Data extract -
· · · · ·

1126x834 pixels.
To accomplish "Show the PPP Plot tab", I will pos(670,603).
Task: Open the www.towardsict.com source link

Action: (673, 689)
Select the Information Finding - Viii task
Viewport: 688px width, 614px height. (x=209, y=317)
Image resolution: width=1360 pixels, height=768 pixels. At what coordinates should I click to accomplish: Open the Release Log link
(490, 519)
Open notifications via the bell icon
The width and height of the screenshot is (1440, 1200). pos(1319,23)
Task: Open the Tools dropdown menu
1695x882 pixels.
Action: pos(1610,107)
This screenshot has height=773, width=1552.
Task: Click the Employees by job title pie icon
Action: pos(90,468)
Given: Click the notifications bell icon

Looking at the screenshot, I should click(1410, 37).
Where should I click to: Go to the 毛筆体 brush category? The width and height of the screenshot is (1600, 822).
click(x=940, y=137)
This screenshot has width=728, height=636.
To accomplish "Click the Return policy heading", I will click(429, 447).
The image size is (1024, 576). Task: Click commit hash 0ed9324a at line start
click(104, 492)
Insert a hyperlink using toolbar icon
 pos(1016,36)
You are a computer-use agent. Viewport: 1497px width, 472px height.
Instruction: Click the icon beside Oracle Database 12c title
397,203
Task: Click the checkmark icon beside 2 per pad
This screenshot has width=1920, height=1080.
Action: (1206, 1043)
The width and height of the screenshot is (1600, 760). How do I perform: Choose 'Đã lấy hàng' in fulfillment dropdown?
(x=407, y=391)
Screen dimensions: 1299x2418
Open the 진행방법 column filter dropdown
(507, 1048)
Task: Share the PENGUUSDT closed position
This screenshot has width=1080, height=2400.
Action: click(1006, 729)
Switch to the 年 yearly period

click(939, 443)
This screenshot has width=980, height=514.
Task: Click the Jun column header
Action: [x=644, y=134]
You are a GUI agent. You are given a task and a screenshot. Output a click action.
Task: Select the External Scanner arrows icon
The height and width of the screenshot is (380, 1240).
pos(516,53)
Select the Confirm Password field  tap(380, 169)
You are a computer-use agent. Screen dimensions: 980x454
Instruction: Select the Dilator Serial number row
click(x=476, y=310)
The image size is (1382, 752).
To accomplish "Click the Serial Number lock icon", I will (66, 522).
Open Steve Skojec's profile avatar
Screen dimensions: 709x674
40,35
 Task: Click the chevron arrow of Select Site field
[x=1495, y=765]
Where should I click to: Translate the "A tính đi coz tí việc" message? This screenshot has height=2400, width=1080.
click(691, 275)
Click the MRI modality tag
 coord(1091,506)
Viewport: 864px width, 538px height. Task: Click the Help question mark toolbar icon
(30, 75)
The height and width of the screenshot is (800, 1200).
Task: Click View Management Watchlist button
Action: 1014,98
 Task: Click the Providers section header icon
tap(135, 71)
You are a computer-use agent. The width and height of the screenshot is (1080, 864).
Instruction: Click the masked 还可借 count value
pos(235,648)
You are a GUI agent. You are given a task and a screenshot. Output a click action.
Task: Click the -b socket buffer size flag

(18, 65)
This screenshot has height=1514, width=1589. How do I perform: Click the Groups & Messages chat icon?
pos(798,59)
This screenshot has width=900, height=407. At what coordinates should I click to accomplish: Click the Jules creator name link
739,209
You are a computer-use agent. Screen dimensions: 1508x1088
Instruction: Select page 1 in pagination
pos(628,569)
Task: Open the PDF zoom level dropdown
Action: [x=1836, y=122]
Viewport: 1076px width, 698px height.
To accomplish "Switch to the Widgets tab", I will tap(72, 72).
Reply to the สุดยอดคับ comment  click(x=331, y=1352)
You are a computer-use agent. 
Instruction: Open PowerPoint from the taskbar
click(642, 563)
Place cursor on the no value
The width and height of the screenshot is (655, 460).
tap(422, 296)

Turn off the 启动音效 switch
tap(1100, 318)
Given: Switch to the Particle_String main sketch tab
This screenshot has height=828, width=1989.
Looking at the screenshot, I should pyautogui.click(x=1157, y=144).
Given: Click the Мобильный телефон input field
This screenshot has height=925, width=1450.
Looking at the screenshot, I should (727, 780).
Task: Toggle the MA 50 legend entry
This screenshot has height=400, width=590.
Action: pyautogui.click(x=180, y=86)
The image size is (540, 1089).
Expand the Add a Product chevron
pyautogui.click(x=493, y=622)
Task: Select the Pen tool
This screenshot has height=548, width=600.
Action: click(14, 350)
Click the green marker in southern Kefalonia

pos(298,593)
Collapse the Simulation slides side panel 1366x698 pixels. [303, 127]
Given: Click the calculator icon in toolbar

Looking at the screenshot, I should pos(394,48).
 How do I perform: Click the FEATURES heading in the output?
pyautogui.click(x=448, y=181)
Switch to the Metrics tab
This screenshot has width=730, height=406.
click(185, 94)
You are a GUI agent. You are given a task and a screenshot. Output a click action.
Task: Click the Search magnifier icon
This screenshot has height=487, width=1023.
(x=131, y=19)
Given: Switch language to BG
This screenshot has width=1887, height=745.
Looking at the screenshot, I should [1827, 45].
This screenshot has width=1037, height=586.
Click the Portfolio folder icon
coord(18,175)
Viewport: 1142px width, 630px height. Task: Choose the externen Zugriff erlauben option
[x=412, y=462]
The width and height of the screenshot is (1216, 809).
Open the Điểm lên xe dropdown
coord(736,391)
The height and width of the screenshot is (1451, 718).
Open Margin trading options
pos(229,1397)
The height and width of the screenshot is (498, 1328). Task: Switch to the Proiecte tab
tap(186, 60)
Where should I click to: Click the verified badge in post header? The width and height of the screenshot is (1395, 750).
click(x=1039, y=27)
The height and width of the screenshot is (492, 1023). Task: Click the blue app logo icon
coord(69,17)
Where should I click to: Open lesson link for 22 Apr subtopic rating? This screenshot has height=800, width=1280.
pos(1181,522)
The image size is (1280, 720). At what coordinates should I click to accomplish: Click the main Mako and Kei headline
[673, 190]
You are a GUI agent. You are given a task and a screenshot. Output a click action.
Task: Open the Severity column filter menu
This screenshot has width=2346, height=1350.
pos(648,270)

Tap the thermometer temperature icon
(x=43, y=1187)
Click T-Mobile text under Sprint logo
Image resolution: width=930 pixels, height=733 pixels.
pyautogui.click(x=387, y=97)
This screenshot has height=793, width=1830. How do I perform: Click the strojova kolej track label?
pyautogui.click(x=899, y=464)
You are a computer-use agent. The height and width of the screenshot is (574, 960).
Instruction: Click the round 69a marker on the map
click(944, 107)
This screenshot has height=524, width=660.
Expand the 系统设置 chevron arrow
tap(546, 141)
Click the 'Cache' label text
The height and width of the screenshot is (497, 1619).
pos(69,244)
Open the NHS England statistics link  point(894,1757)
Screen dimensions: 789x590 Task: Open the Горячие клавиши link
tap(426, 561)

· · · · ·

In the listing above, start at the line with "Where should I click to: Translate", go on through the line with "Viewport: 1076px width, 698px height.", and copy each of those lines exactly; leave out all the rest.

Where should I click to: Translate the "A tính đi coz tí việc" message? This screenshot has height=2400, width=1080.
click(691, 275)
Click the MRI modality tag
 coord(1091,506)
Viewport: 864px width, 538px height. Task: Click the Help question mark toolbar icon
(30, 75)
The height and width of the screenshot is (800, 1200).
Task: Click View Management Watchlist button
Action: 1014,98
 Task: Click the Providers section header icon
tap(135, 71)
You are a computer-use agent. The width and height of the screenshot is (1080, 864).
Instruction: Click the masked 还可借 count value
pos(235,648)
You are a GUI agent. You are given a task and a screenshot. Output a click action.
Task: Click the -b socket buffer size flag

(18, 65)
This screenshot has height=1514, width=1589. How do I perform: Click the Groups & Messages chat icon?
pos(798,59)
This screenshot has width=900, height=407. At what coordinates should I click to accomplish: Click the Jules creator name link
739,209
You are a computer-use agent. Screen dimensions: 1508x1088
Instruction: Select page 1 in pagination
pos(628,569)
Task: Open the PDF zoom level dropdown
Action: [x=1836, y=122]
Viewport: 1076px width, 698px height.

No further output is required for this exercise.